§ **WHAT THE EXERCISE ASKS**
From the listing below, restate word for word the lines from the line containing "Where should I" down through the line containing "Instruction: Click the". Exclude pictures.

§ **PROVIDED RECORDS**

- - - - -

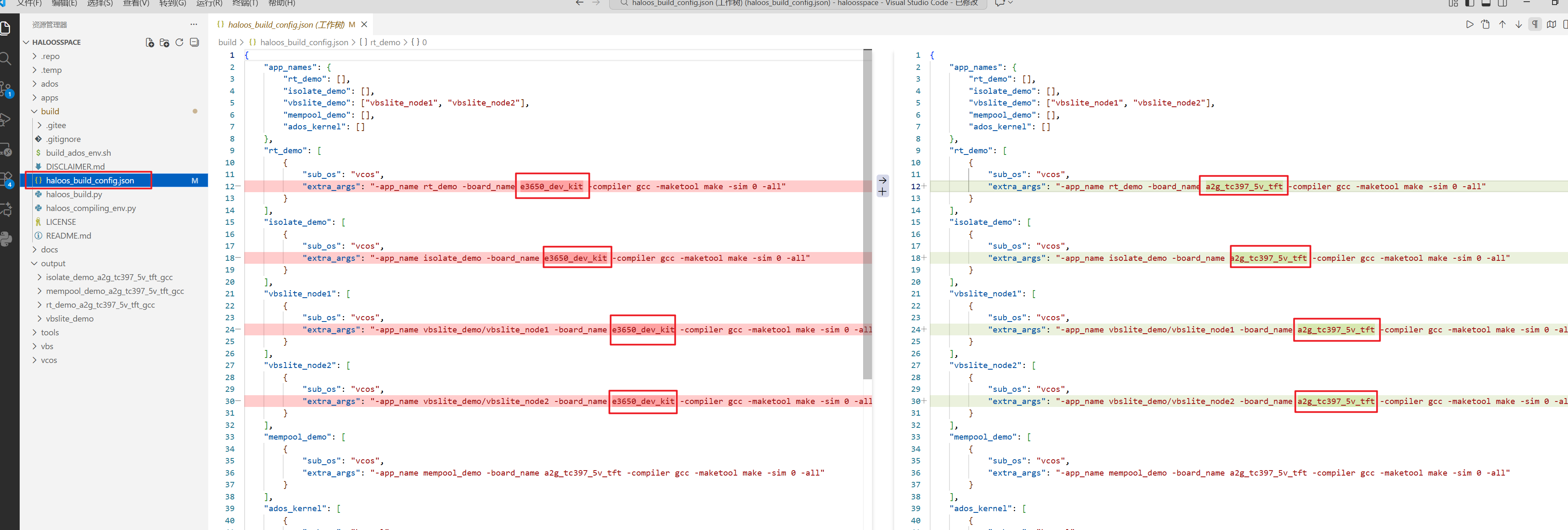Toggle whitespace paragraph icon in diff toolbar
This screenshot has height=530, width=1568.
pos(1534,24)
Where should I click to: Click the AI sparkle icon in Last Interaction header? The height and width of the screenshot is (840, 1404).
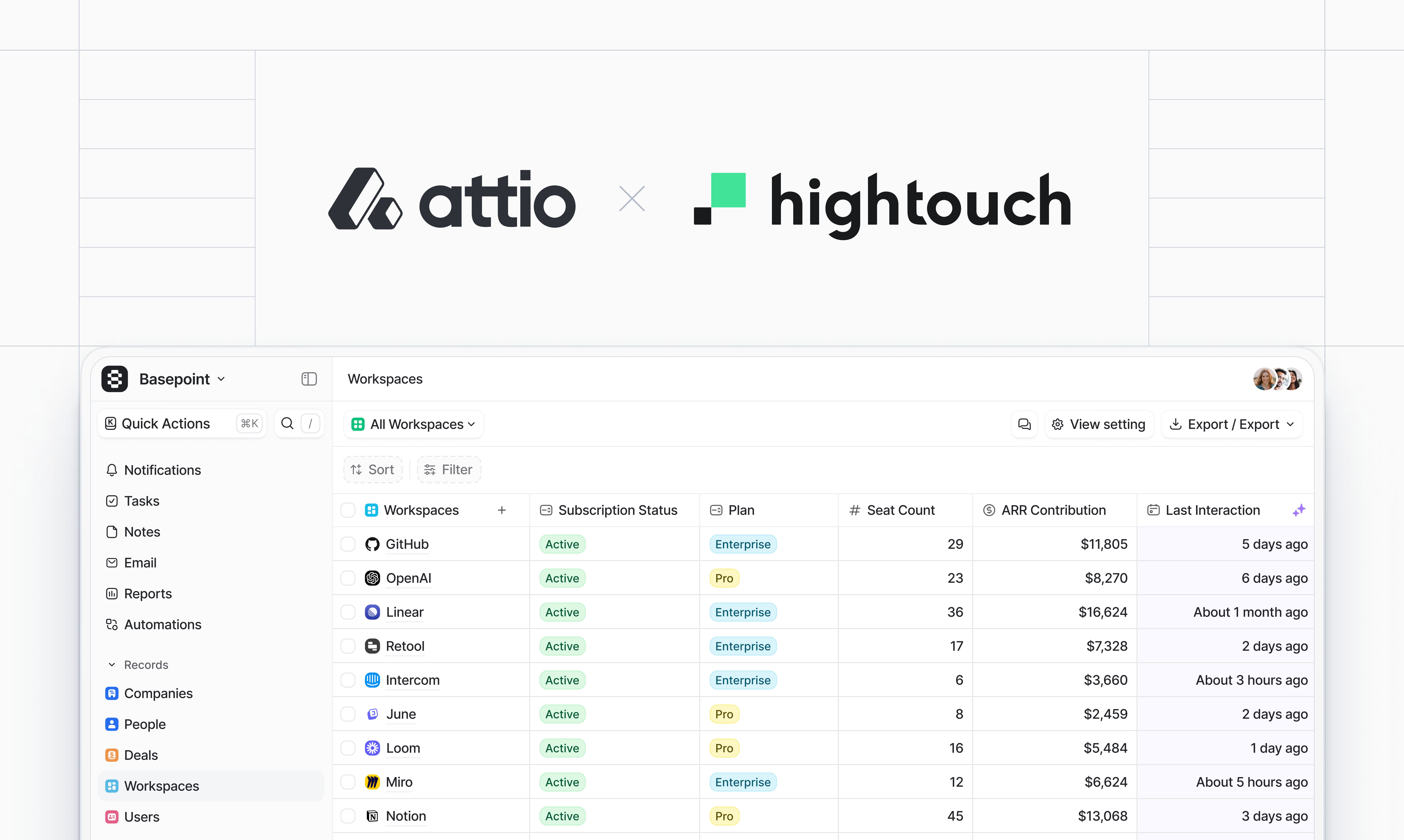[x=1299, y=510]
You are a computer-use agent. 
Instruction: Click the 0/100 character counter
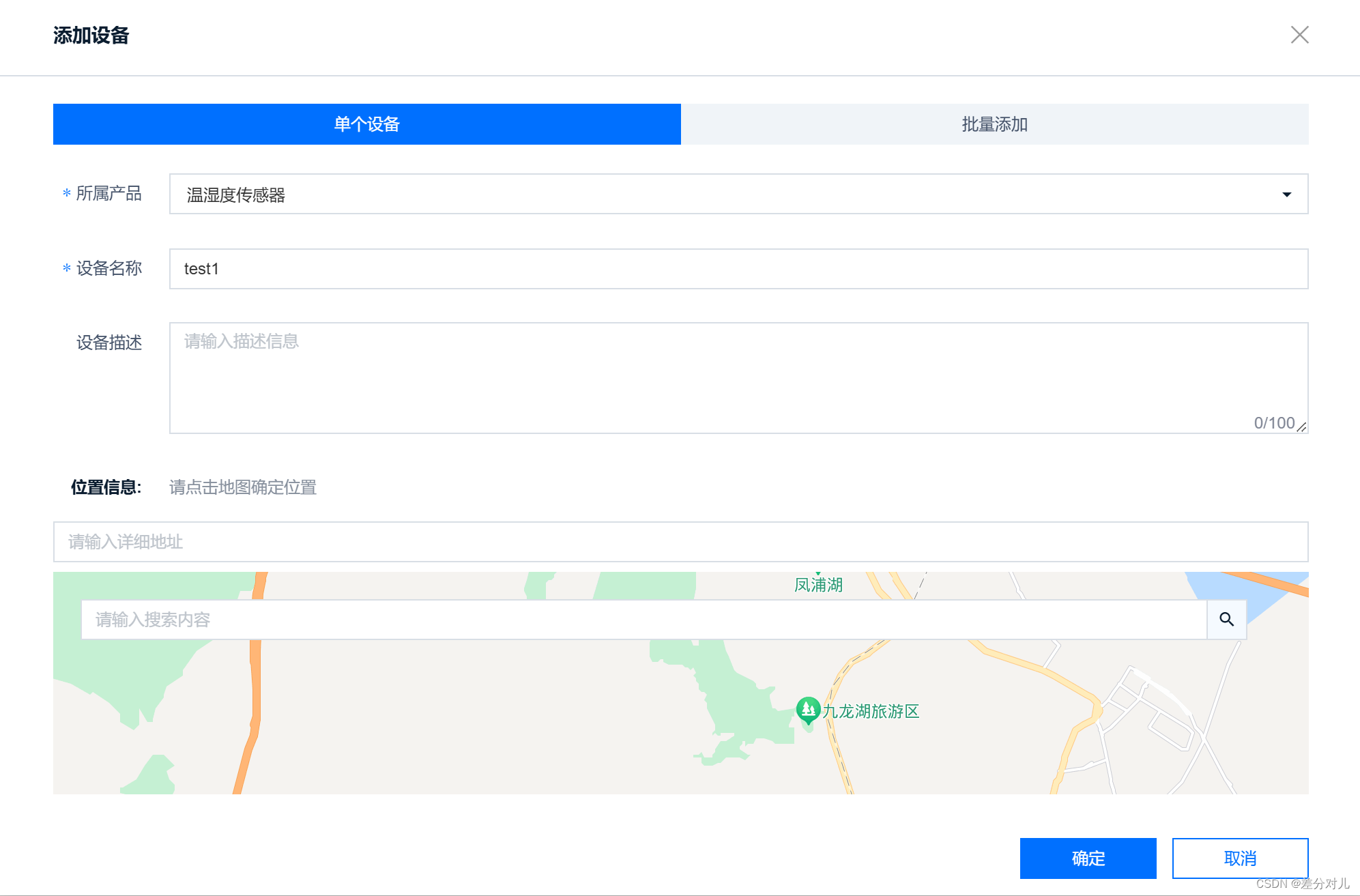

- - - - -

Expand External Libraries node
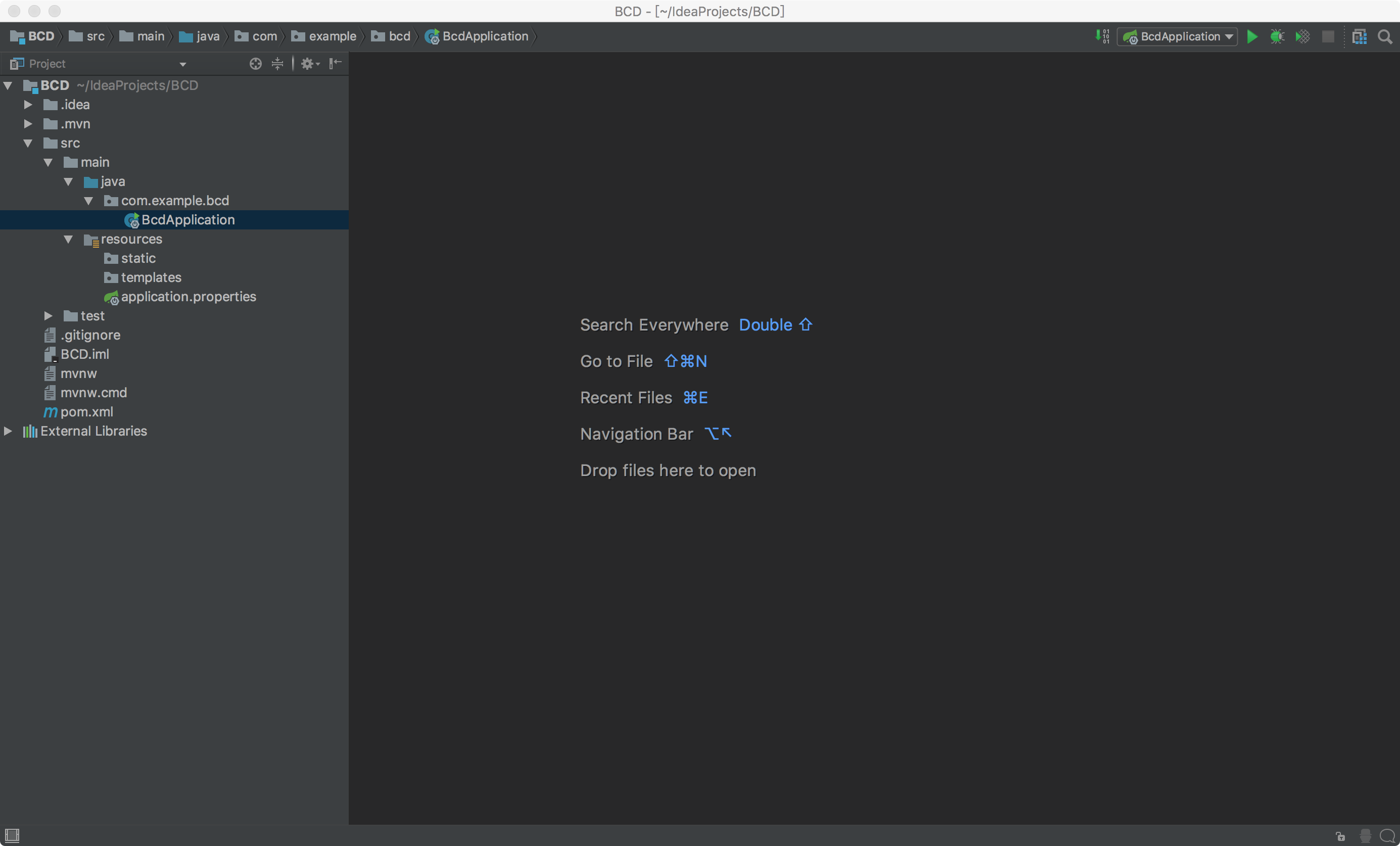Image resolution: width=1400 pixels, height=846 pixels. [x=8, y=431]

- - - - -

§ **EXPECTED ANSWER**
Where should I click to: Click the AI sparkle icon in Last Interaction header? The height and width of the screenshot is (840, 1404).
[x=1299, y=510]
You are a computer-use agent. 
Instruction: Click the 0/100 character counter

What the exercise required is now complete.